Burned remnants of leaves dust my shoes – the sun bashfully flirts with me through the arms of their former owner.

I’m standing in front of it—the East Village walk-up studio I’ve been eyeing—dreaming, hoping, prophesying; picturing the soirées I’ll have with my new-found literati friends… rolling our stoned eyes in amusement at the lone drunk girl swaying on the makeshift living room/kitchen/bedroom dance floor. Nobody claiming responsibility for her. She’s seen her last Pink Squirrel for the night. The only music – a faint purr three floors below at Dempsey’s.

I’d seen Barefoot in the Park too many times. I wanted to be Elizabeth Ashley; I wanted to be Corie.

This has to happen. This needs to happen. This will happen, I whisper to myself and secretly hope He hears me… believing in Him this one time if he’ll answer my prayers. To my free-thinking, bohemian friends I don’t believe in Him. To my God-fearing grandmother…I don’t need any more Irish Catholic guilt on my shoulders. As for me… I haven’t yet decided.

I grew up in a small, remote town six hours north; four-and-a-half if my dad was driving. New York City was another world, a world away. A dream. The not-gonna-happen-by-a-long-shot of dreams. I’ve only seen my family a few times since I left, four years ago. I had to move on; on to bigger and better. If bigger and better is a closet-sized basement tenement where five strangers share a toilet, I’ve hit the big time. I miss home. I miss them. I miss clean.

This has to happen. This needs to happen. This will happen, I repeat…in case He was busy a minute ago.

Two blocks over is Tompkins Square Park. I have the perfect spot picked out where Nick Piombino will read his poetry to me—his biggest fan. His only audience. He’ll ask me to read him one of mine. He’ll pretend it’s good. We’ll talk about Burroughs and Ginsberg as if we had drinks with them the night before. We’ll remember something provocative in the conversation.

I’ll wonder if my next-door neighbors are married. They’ll mostly keep to themselves, but we’ll make shallow attempts at pleasantries when we pass in the hallway. She’s an actress… a fan of the Pink Squirrel. He’s a director. That’s how they met. They know people. The right people. Those people.

It’s starting to get chilly.

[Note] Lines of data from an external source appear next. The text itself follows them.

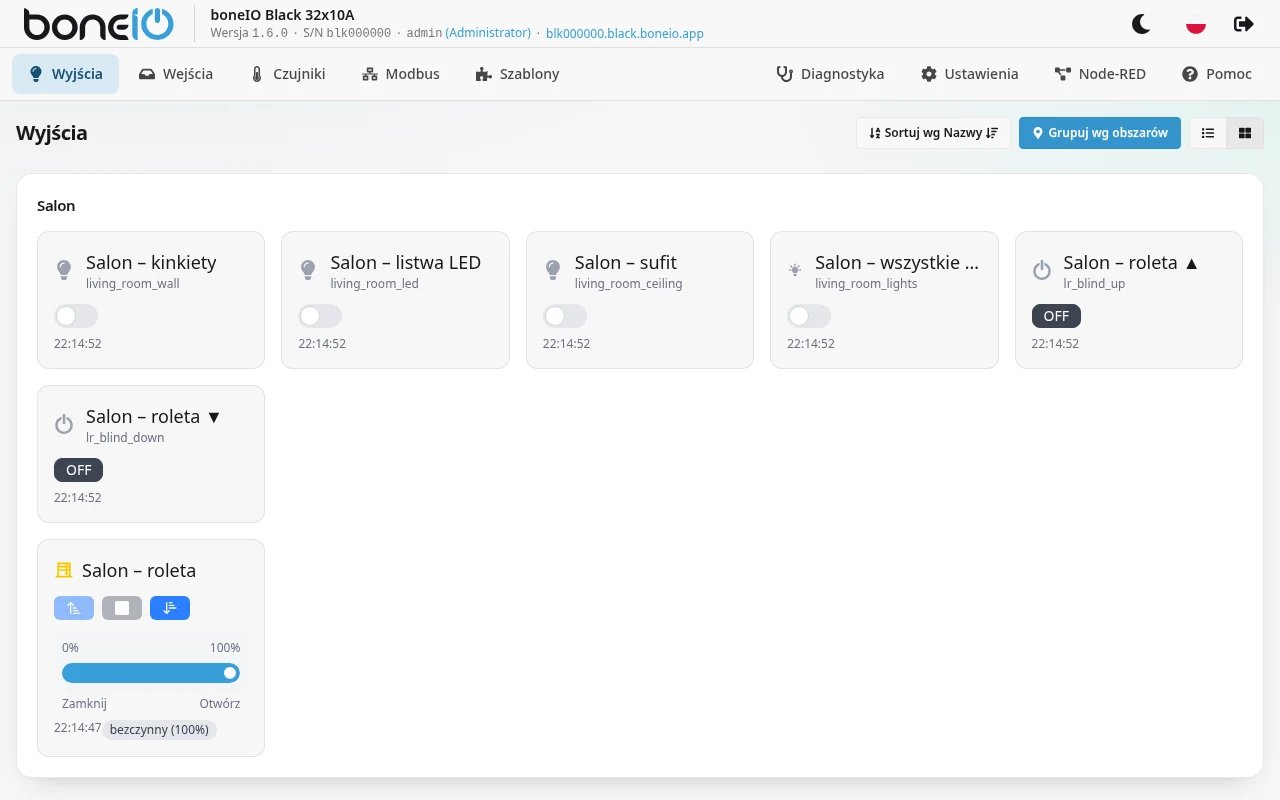This screenshot has height=800, width=1280.
Task: Open the blk000000.black.boneio.app link
Action: click(625, 33)
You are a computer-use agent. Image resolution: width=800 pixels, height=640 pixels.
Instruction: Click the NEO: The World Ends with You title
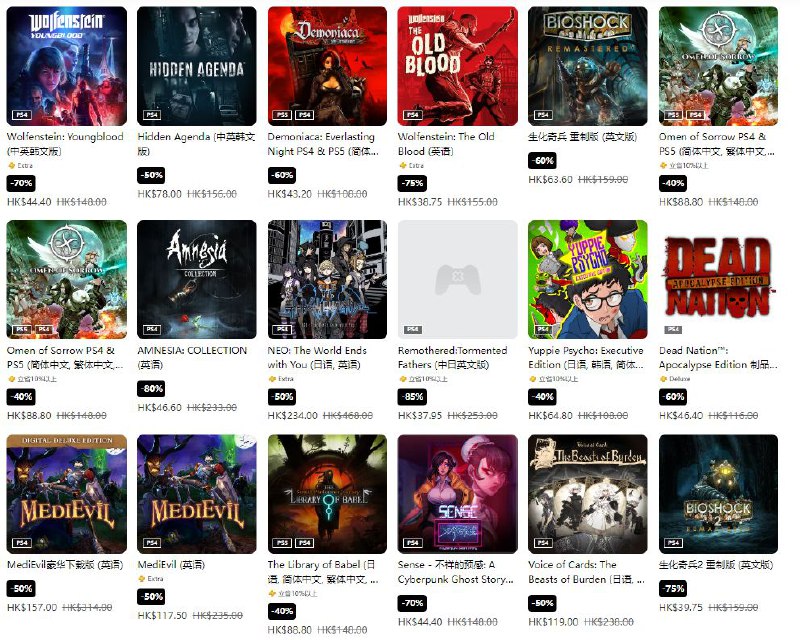(x=317, y=358)
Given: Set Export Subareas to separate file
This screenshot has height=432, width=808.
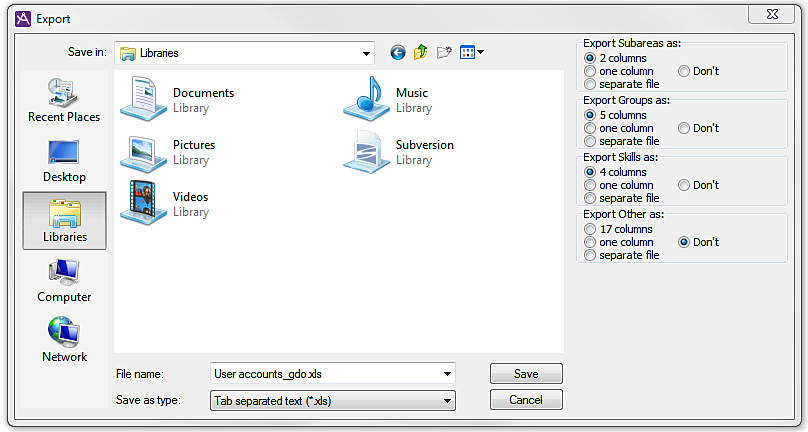Looking at the screenshot, I should (x=590, y=84).
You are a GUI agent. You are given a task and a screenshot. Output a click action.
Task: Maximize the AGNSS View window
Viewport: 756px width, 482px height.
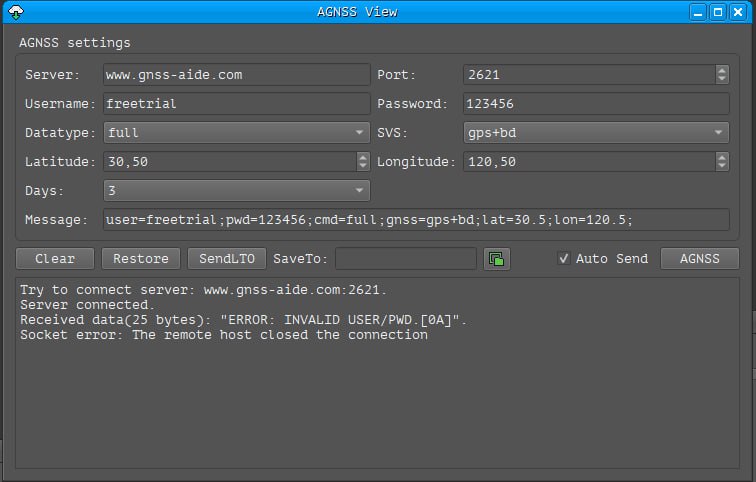pos(717,12)
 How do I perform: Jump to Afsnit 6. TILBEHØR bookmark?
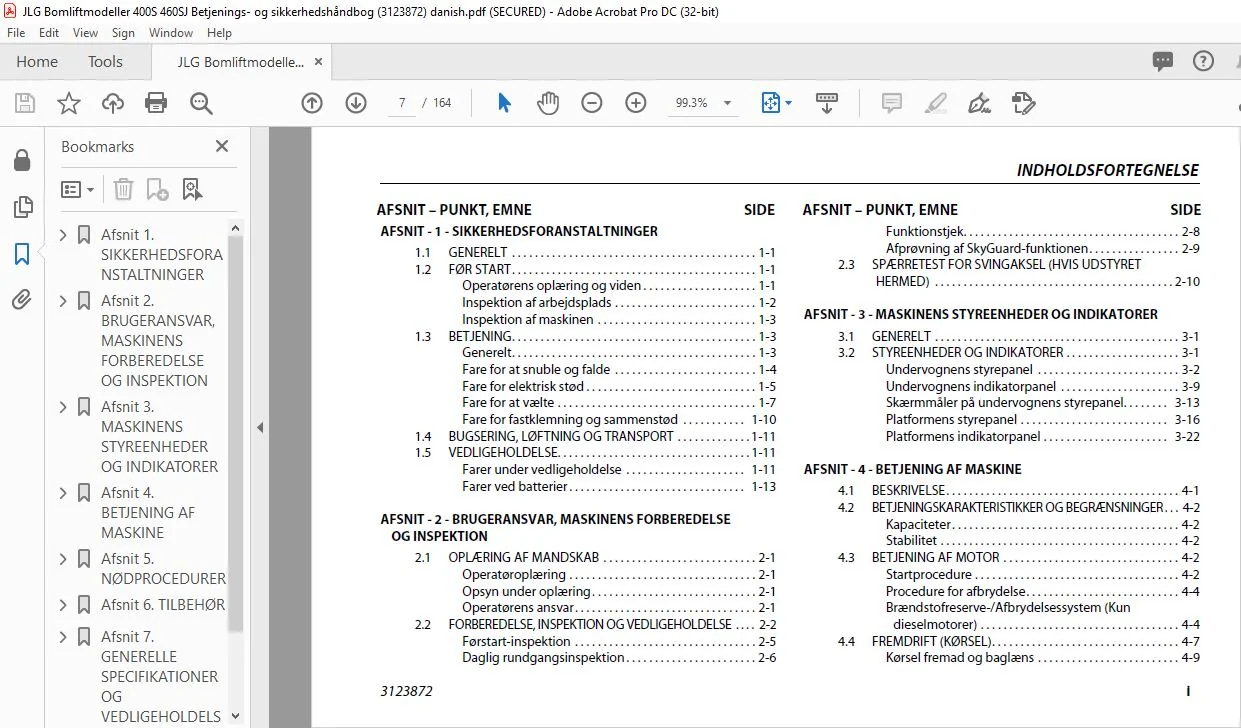pyautogui.click(x=163, y=605)
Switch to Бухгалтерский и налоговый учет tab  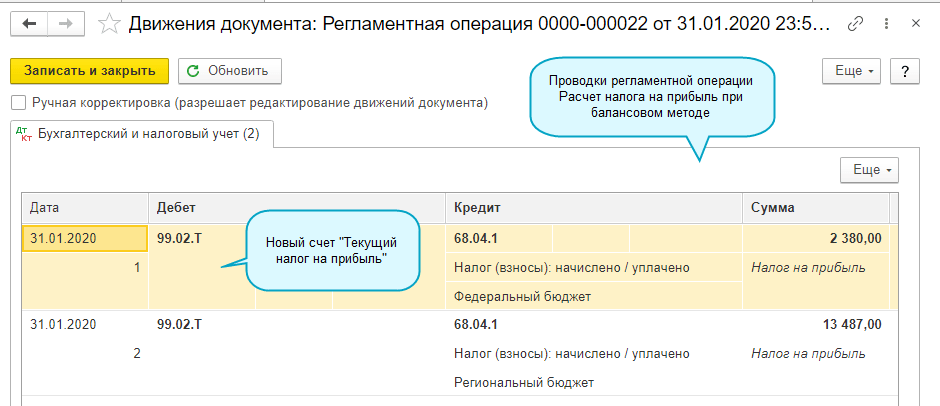coord(139,134)
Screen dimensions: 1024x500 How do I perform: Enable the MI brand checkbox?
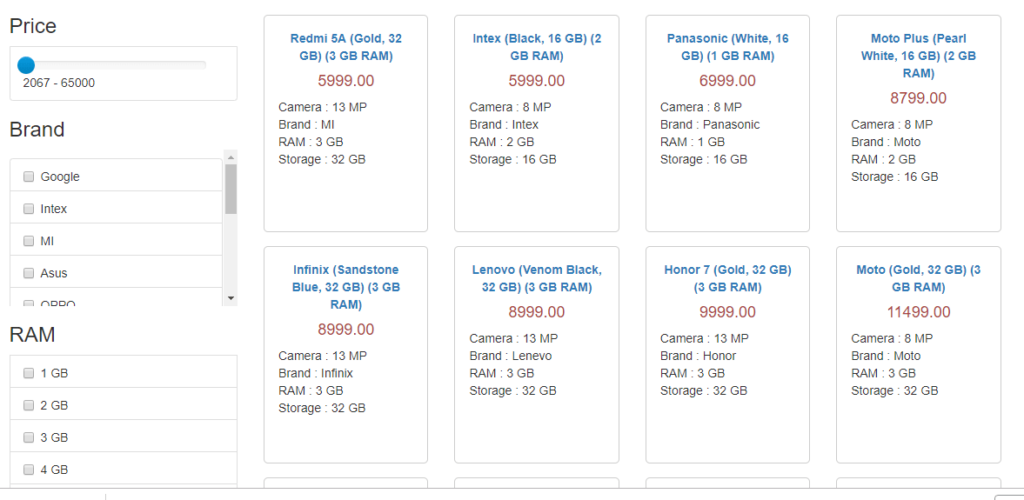(x=29, y=241)
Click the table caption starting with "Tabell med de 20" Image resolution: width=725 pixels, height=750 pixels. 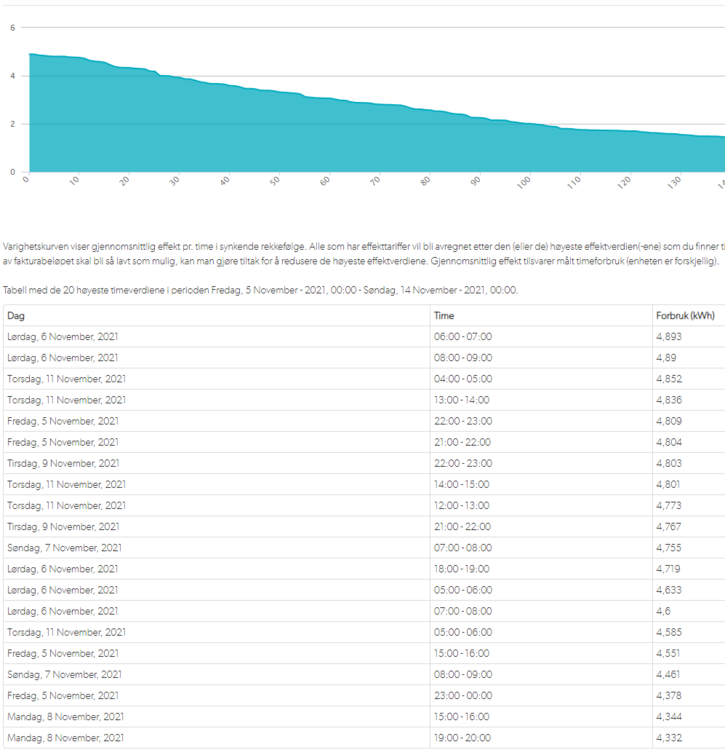click(x=260, y=289)
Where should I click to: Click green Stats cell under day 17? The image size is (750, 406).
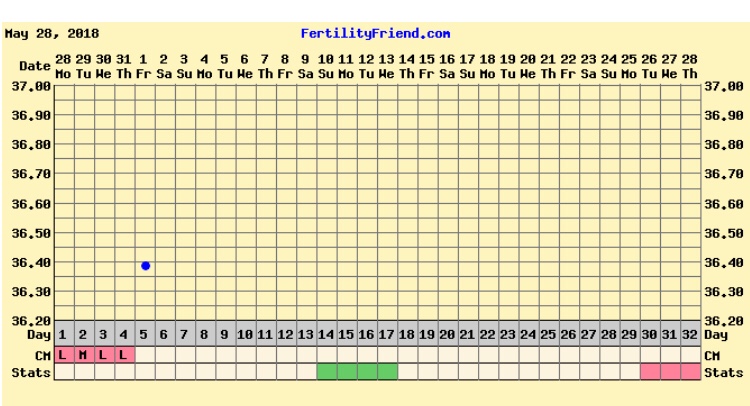[387, 372]
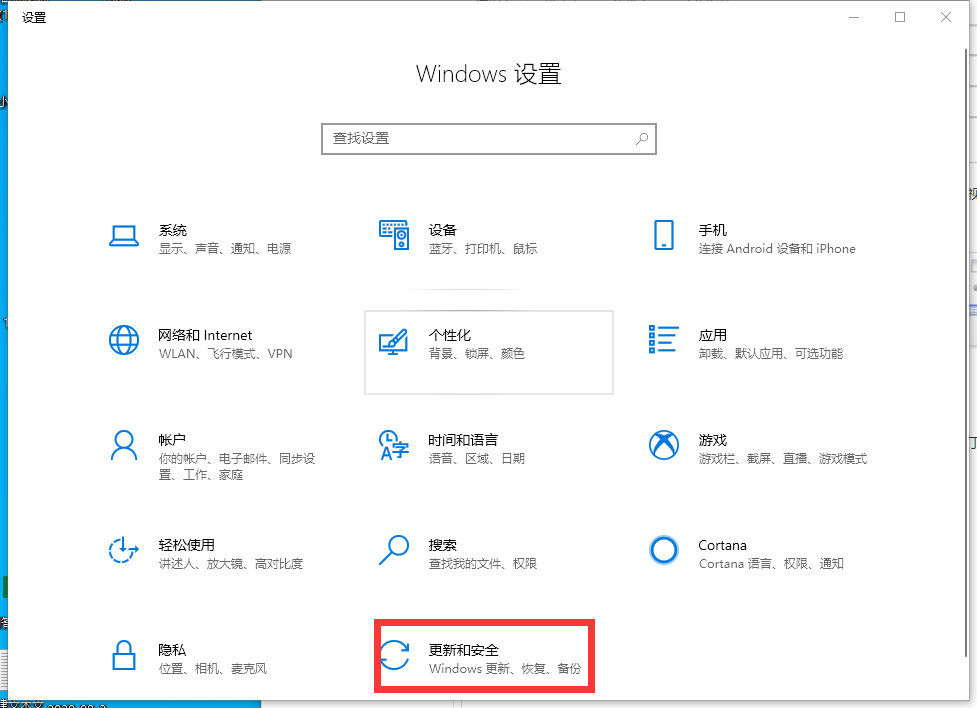The image size is (977, 708).
Task: Open the 系统 (System) monitor icon
Action: point(123,236)
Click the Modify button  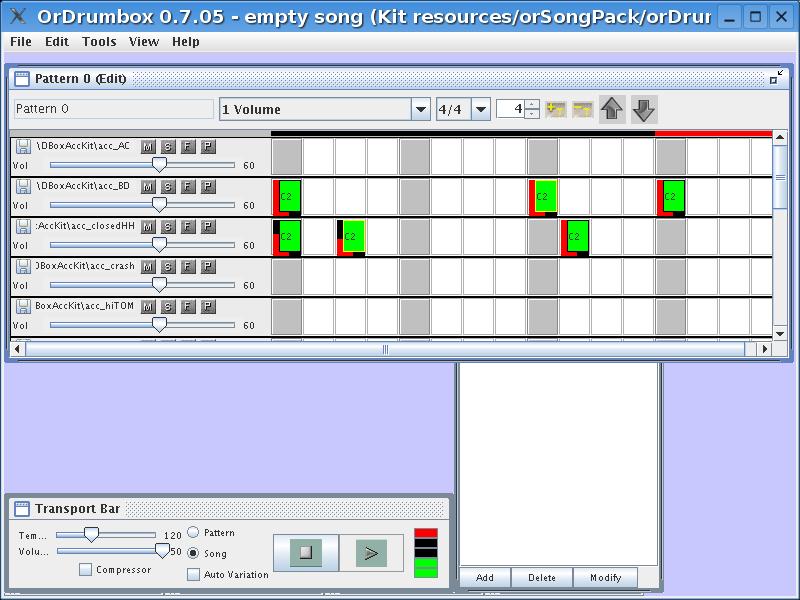pyautogui.click(x=605, y=577)
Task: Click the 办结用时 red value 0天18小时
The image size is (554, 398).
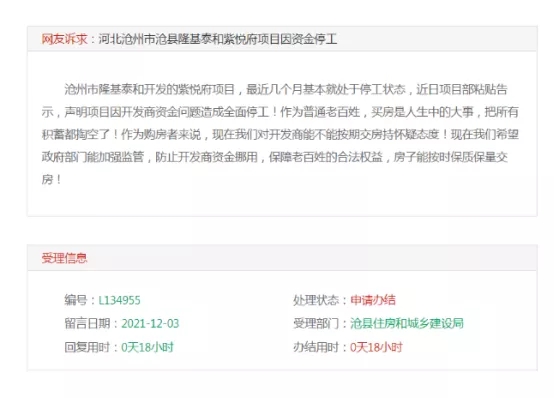Action: [x=376, y=347]
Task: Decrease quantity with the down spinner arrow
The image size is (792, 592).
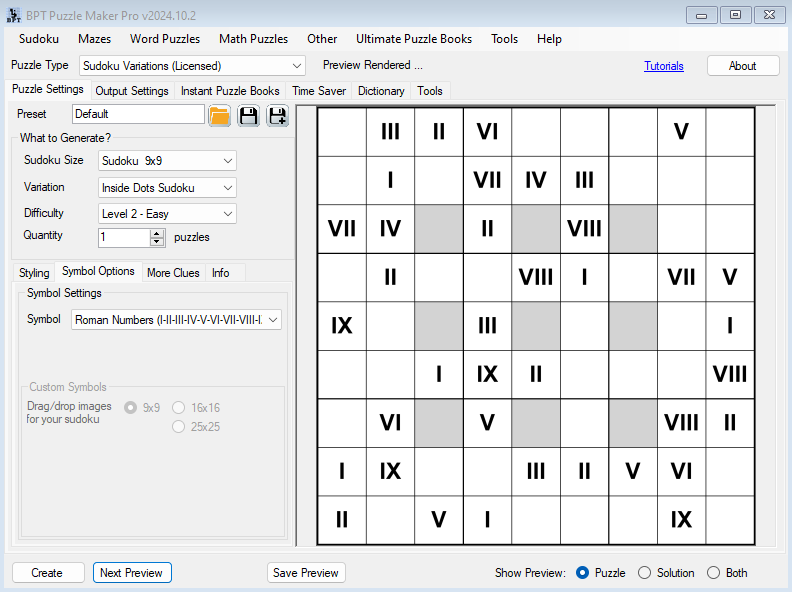Action: click(156, 242)

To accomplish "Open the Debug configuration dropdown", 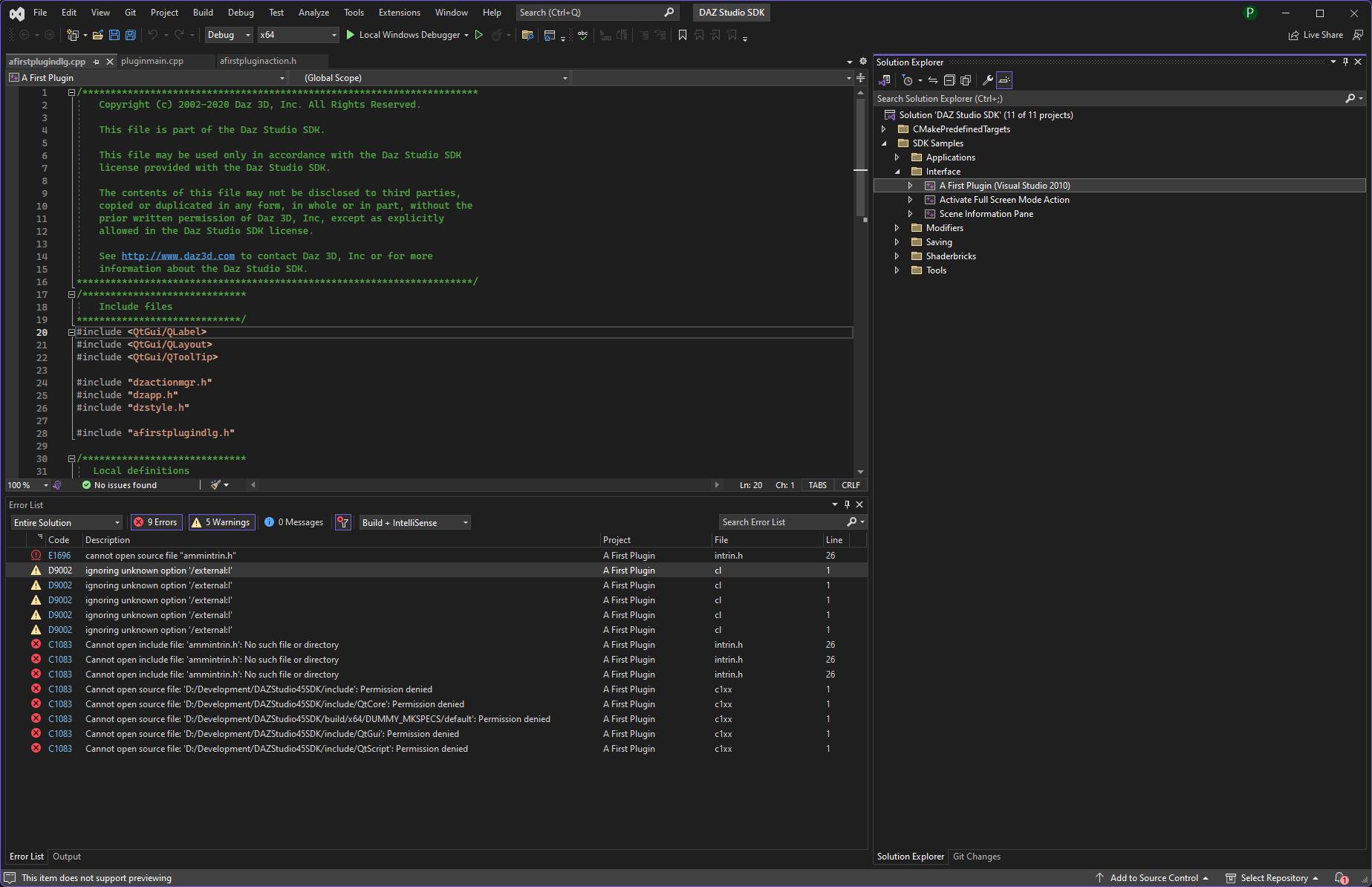I will point(229,35).
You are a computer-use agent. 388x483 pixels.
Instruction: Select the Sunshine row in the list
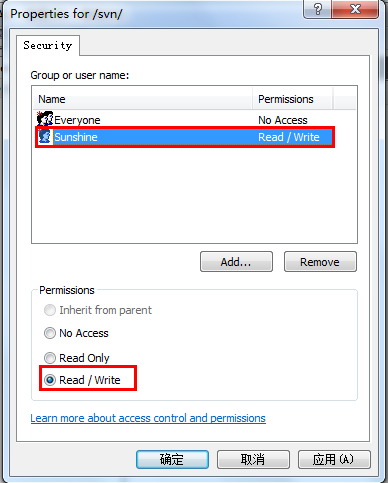coord(185,137)
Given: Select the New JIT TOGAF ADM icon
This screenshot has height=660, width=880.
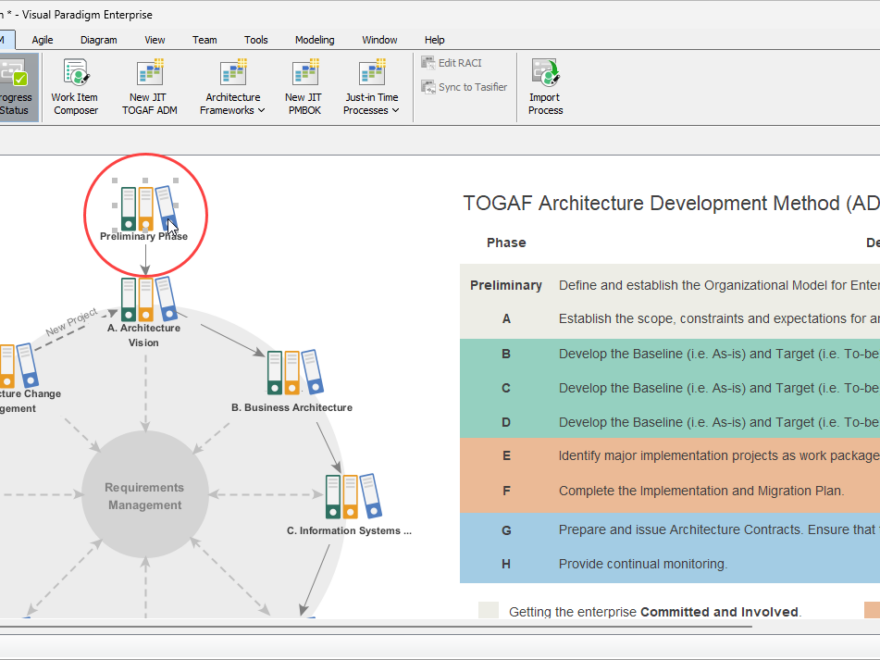Looking at the screenshot, I should coord(148,85).
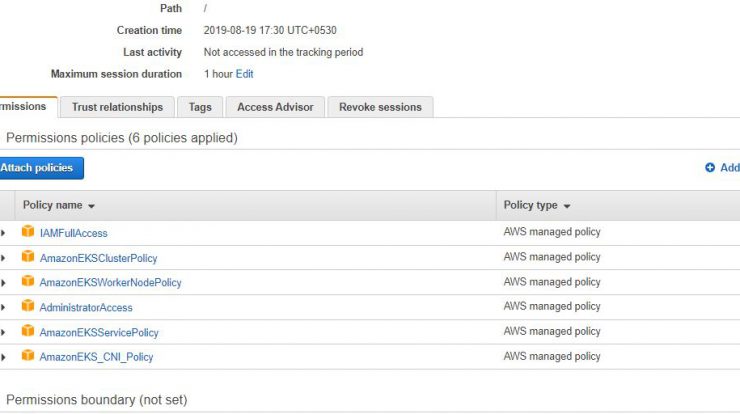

As I reach for the sweater in my bag, I stare at my reflection; partially hidden by the first ‘e’ in Dempsey’s. It’s been a long time since I’ve looked at myself – the only mirror in my apartment, cracked and peeling. My ponytail is a mess. My clothes look big. Frumpy. I look frumpy. My mom hates frumpy.

I look three floors up.

This has to happen. This needs to happen. This will happen… third time’s a charm.